Raj Verma is the chief executive officer of SingleStore, a data technology company that allows users to transact, analyze, and search data in real time.

== Biography ==
He began his career at Wipro, an Indian tech giant. He started his career in computer sales at WIPRO before moving to Parametric Technology Corporation (PTC), a software company based in Massachusetts. At PTC, Verma became the top seller in India by 1997 and was promoted to Director of Sales Development for the Asia-Pacific (APAC) region, requiring a move to Hong Kong.

In 2001, Verma joined Staffware, a business process management (BPM) technology provider, to help expand its presence in the APAC region. Staffware was acquired by TIBCO in 2004. At TIBCO, he gained insights into real-time data processing, a concept championed by the company's founder, Vivek Ranadivé.

He joined TIBCO as sales director for Asia and in 2006 was later transferred to the company's Silicon Valley headquarters to drive sales of BPM software. He rose through the ranks, becoming chief marketing officer (CMO), Executive Vice President of Global Sales, and chief operating officer (COO). During his tenure, Verma helped in growing TIBCO's revenue to over $1 billion. He remained with the company until 2011, leaving shortly after Ranadivé stepped down as CEO.

After his time at TIBCO, Verma held executive roles at Apttus Software as chief revenue officer (CRO) and COO, and at Hortonworks as president and COO.

=== SingleStore ===
In 2019, he was approached by MemSQL, a software database company, to take on the role of CEO. In 2020, MemSQL, a startup with about 60 customers, was rebranded as SingleStore under Verma's leadership to highlight its key technology, the ability to transact and analyze data in a single database location (a single store).

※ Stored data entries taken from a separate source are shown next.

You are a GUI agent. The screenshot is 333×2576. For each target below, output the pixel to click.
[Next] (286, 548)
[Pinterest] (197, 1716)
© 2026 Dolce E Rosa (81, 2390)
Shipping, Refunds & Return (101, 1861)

Since becoming CEO of SingleStore, Verma led the company in growing its annual recurring revenue from $10 million in 2019 to over $100 million by 2023. The rise of generative AI boosted SingleStore's visibility due to its ability to provide real-time data for AI systems. The company also developed AI-related products like vector and text search capabilities and integration with Snowflake to enhance data retrieval.

In 2023, Raj Verma was named one of the Top 50 Business Leaders of San Francisco.

== Publications and media presence ==
Raj Verma is the author of Time is Now: A Journey into Demystifying AI, published in April 2024. The book aims to make AI accessible to a broader audience by combining insights from Verma's career with practical advice on using AI ethically.

He also hosts the podcast Into the Singleverse, where he discusses the impact of real-time data on various aspects of life with leaders from different fields, including business, academia, sports, and philanthropy. Podcast guests have included Nick Thompson, Pádraig Harrington, Vinod Khosla, Ashton Kutcher, and Van Jones.

Raj has been published on AI in outlets like Fast Company, and the World Economic Forum, and has been interviewed on major broadcasting outlets like Yahoo Finance (Julie Hyman), Bloomberg (Francine Lacqua), Nasdaq (Kristina Ayanian), and CNBC Asia (Tanvir Gill).